La versione aggiornata del Protocollo, suddiviso per macro categorie, contiene un elemento innovativo che è l’attenzione alla Iaq (Indoor air quality) e alla Oaq (Outdoor air quality).  «Questi parametri tecnici e una attenta progettazione orientata alla qualità dell’aria – racconta Dellachà – li ho concepiti a seguito della pandemia. Avere un continuo e costante monitoraggio dell’aria e adottare sistemi di depurazione attivi e passivi da particolati e microparticelle biologiche, virus compresi, garantirà una superiore salubrità e un impatto zero sui territori di coronamento degli Hub logistici».
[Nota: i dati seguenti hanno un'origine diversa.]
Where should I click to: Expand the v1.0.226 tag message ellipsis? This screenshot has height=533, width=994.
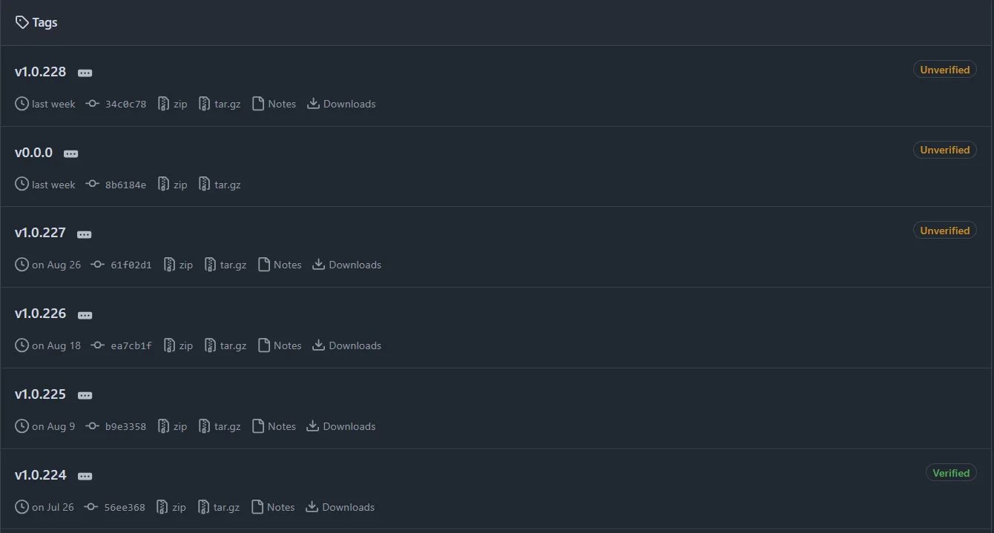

I punti qualificanti sono dieci: Aria (Iaq/Oaq e controllo delle emissioni inquinanti, uso di biometano, edifici senza canne fumarie); Acqua (riuso di quelle meteoriche, preservazione della falda, nessun uso di acqua dolce per costruire e condurre gli Hub); Terra (scelta preferenziale di aree industriali preesistenti e riconversione di siti abbandonati, evitare di consumare e di impermeabilizzazione il suolo); 4) Energia & Ict (autoproduzione da fonti rinnovabili, uso di mezzi elettrici per spostamento merci e caricamento/stoccaggio, ottimizzazione dei processi tramite istituzione di database informatizzati e di codici di lettura sui container); Materiali (calcolo del Life Cycle Assessment (Lca, Analisi del ciclo di vita) e impiego di prodotti riciclabili); Filiera (filiera breve, riuso degli scarti, messa in moto della produzione locale, approvvigionamento a chilometri zero); Tempi ridotti di cantiere (edificazione modulare a secco, edifici scatolari antisismici, impianti modulari di rapida posa); Edifici efficienti (Nearly zero energy building, passivhaus, edifici attivi che autoproducono l’energia necessaria); Clima (controllo delle isole di calore con asfalti speciali, nessuna emissione inquinante in atmosfera, controllo e compensazione delle emissioni in ecobilancio nullo); Natura (piantumazione essenze mangia-smog, contenimento del rumore con barriere verdi, laghetto artificiale ove possibile).

Il Nearly zero energy building (Nzeb) dal gennaio di quest’anno è un parametro obbligatorio in Italia per tutti i nuovi edifici.